# Task to complete
Copy the items below, swapping each occurrence of "Find the location" for "Determine the position" and changing nothing else.
● ● ● ● ●
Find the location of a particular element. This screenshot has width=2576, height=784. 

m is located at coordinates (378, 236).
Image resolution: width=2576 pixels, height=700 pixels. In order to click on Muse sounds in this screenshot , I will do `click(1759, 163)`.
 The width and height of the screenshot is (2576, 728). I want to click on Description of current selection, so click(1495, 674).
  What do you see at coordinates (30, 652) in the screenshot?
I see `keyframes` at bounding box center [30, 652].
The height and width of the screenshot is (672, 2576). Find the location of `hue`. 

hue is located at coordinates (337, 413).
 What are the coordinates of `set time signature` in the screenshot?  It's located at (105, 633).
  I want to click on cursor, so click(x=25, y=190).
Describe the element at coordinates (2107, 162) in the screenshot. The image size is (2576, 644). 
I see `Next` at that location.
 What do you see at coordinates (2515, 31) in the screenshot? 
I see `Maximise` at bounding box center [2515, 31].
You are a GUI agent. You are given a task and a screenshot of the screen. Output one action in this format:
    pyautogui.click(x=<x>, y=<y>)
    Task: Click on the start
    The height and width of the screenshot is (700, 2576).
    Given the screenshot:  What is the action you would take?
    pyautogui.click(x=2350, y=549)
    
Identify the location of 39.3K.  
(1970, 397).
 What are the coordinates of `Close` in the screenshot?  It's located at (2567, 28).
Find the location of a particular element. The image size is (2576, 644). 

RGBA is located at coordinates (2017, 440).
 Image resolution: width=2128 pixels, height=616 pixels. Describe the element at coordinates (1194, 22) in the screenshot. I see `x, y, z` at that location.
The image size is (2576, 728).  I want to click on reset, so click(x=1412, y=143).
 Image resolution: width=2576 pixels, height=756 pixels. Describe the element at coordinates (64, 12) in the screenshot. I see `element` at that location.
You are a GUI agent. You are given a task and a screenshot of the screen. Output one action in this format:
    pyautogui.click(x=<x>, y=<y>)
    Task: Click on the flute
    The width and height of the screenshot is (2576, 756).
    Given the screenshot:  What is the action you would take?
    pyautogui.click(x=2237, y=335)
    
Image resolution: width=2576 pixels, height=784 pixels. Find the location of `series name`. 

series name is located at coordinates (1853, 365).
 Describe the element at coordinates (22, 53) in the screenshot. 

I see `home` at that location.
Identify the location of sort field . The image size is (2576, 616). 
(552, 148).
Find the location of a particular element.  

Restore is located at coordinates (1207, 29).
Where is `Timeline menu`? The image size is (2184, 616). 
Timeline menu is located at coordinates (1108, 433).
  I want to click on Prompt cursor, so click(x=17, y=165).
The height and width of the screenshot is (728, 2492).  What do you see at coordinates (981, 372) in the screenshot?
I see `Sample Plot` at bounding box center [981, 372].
● ● ● ● ●
# Task result
Determine the position of a particular element. This screenshot has width=2576, height=784. 

m is located at coordinates (378, 236).
Image resolution: width=2576 pixels, height=700 pixels. In order to click on Muse sounds in this screenshot , I will do `click(1759, 163)`.
 The width and height of the screenshot is (2576, 728). I want to click on Description of current selection, so click(1495, 674).
  What do you see at coordinates (30, 652) in the screenshot?
I see `keyframes` at bounding box center [30, 652].
The height and width of the screenshot is (672, 2576). Determine the position of `hue`. 

hue is located at coordinates (337, 413).
 What are the coordinates of `set time signature` in the screenshot?  It's located at (105, 633).
  I want to click on cursor, so click(x=25, y=190).
Describe the element at coordinates (2107, 162) in the screenshot. The image size is (2576, 644). 
I see `Next` at that location.
 What do you see at coordinates (2515, 31) in the screenshot? 
I see `Maximise` at bounding box center [2515, 31].
You are a GUI agent. You are given a task and a screenshot of the screen. Output one action in this format:
    pyautogui.click(x=<x>, y=<y>)
    Task: Click on the start
    The height and width of the screenshot is (700, 2576).
    Given the screenshot:  What is the action you would take?
    pyautogui.click(x=2350, y=549)
    
Identify the location of 39.3K.  
(1970, 397).
 What are the coordinates of `Close` in the screenshot?  It's located at (2567, 28).
Determine the position of a particular element. The image size is (2576, 644). 

RGBA is located at coordinates (2017, 440).
 Image resolution: width=2128 pixels, height=616 pixels. Describe the element at coordinates (1194, 22) in the screenshot. I see `x, y, z` at that location.
The image size is (2576, 728).  I want to click on reset, so click(x=1412, y=143).
 Image resolution: width=2576 pixels, height=756 pixels. Describe the element at coordinates (64, 12) in the screenshot. I see `element` at that location.
You are a GUI agent. You are given a task and a screenshot of the screen. Output one action in this format:
    pyautogui.click(x=<x>, y=<y>)
    Task: Click on the flute
    The width and height of the screenshot is (2576, 756).
    Given the screenshot:  What is the action you would take?
    pyautogui.click(x=2237, y=335)
    
Image resolution: width=2576 pixels, height=784 pixels. Determine the position of `series name`. 

series name is located at coordinates (1853, 365).
 Describe the element at coordinates (22, 53) in the screenshot. 

I see `home` at that location.
Identify the location of sort field . The image size is (2576, 616). 
(552, 148).
Determine the position of a particular element.  

Restore is located at coordinates (1207, 29).
Where is `Timeline menu`? The image size is (2184, 616). 
Timeline menu is located at coordinates (1108, 433).
  I want to click on Prompt cursor, so click(x=17, y=165).
The height and width of the screenshot is (728, 2492).  What do you see at coordinates (981, 372) in the screenshot?
I see `Sample Plot` at bounding box center [981, 372].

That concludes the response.